#### [Set of tasks]
A. In the query monitoring API page, what is the default port for the authentication service?
B. Continue the query monitoring API page from where it stops, carrying on its description of the request method.

#### [Provided passage]
————

Using the Query Monitoring API
The query monitoring API is a public REST API that allows organization administrators to monitor query activity for a specific AtScale organization. It can be used with any REST-capable monitoring tool to detect anomalies in query volume or response times. This page explains the input parameters, response fields, and recommended client-side monitors. For a short summary of the API, see the Monitoring API Reference.
Host, Ports, and Protocols
Use the fully qualified domain name (FQDN) of the AtScale host or load balancer to access the AtScale Authentication and Engine services. The API will work over the HTTP protocol, however HTTPS is recommended. The default ports for the authetication and engine services are:
Table 1. Service Ports
Service Port Authentication 10500 Engine API 10502
Authentication
Token-based Authentication Because unencrypted credentials are passed over the network, HTTPS / TLS should be used when requesting the bearer token.
- Request a bearer token. For example, given the user "monitor" and the password "pwd" type the following in a bash shell:
export BearerToken=\`curl -u monitor:pwd -X GET
<https://atscale.acme.com:10500/default/auth>\`
- Save the token for use with subsequent API requests.
Authorization
The following AtScale run-time permissions are required to call this API:
- Login and View Projects
- View Queries
Note: It is recommended that you create an AtScale user specifically for the purpose of calling the query monitoring API. Using an admin account to perform monitoring is strongly discouraged.
Request Method
The API is accesssed by making an HTTP GET request to the engine end-point. The {orgId} URI parameter refers to the AtScale Organization Id.

————

#### [Raw data]
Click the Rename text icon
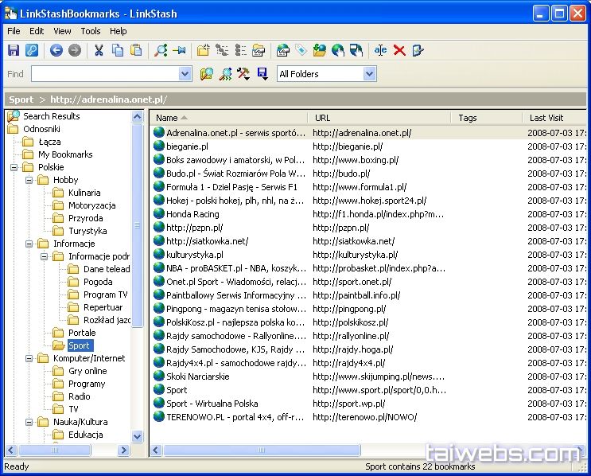 click(x=380, y=50)
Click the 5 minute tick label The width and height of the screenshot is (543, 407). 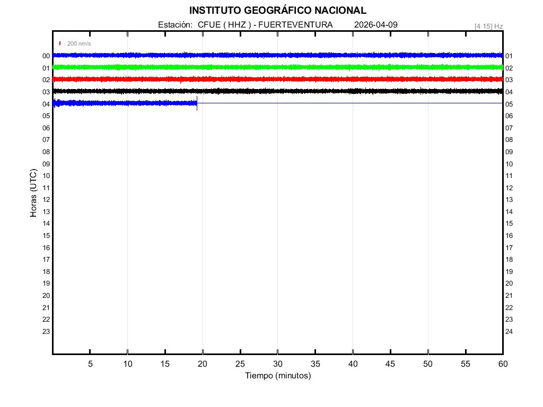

————

#### [Answers to the exercises]
A. 10500

B.
GET /monitoring/queries/orgId/{orgId}
Request Headers
The GET request must submit the following request headers.
Table 2. Request Headers
Attribute Type Format Description Authorization String Bearer {BearerToken} Substitute the bearer token returned from a successful authentication request in the place of {BearerToken} Content-Type String application/json Specifies the request as a json application request.
Parameters
Table 3 lists the URI query parameters. These parameters are passed according to the URI standard.
Table 3. URI Query Parameters
Parameter Name Type Required Meaning queryStartTimeFrom Timestamp Yes Return records with query received_time fields greater or equal to this value. queryStartTimeTo Timestamp No Return records with received_time fields less than this value. If missing, no less-than constraint is applied to the field. maxInboundQueries Integer Yes The response record limit (in-bound queries). The actual number of returned records is the minimum of this value and the system max limit. See response field result_set_limit for the actual limit used. includeQueryText Boolean No Default = False If true return the query text in the API response. If False, the query text is omitted.
** Note the queryStartTimeFrom and queryStartTimeTo parameters are in the same time zone as the AtScale server's time zone, which must be set to UTC.
Request Example
The following example illustrates requesting the API with bash and curl. The request is made using the GET method and the bearer token stored in a variable named "BearerToken". The call returns all queries for the "default" organization since 2019-01-31T23:50:59.081Z (UTC time), excluding the query text, up to a maximum of 500 records.
curl -s -X GET
"<https://atscale-engine.acme.com:10502/monitoring/queries/orgId/default?queryStartTimeFrom=2019-01-31T23:50:59.081Z&maxInboundQueries=500&includeQueryText=True>"
-H "authorization: Bearer \${BearerToken}"
Response Body
The API returns detailed information about the processing of each in-bound query as well as each of its outbound queries. Tables 4-7 detail each response field.
Table 4. Global Response Fields. These fields are returned once for each API call.
Attribute Type Description result_set_limit Integer Returns the limit applied to the result set. This allows the monitoring client to determine if they are hitting the system limit that may be lower than the maxInboundQueries parameter.
Table 5. In-Bound Query Response Attributes. These fields are returned for each in-bound query.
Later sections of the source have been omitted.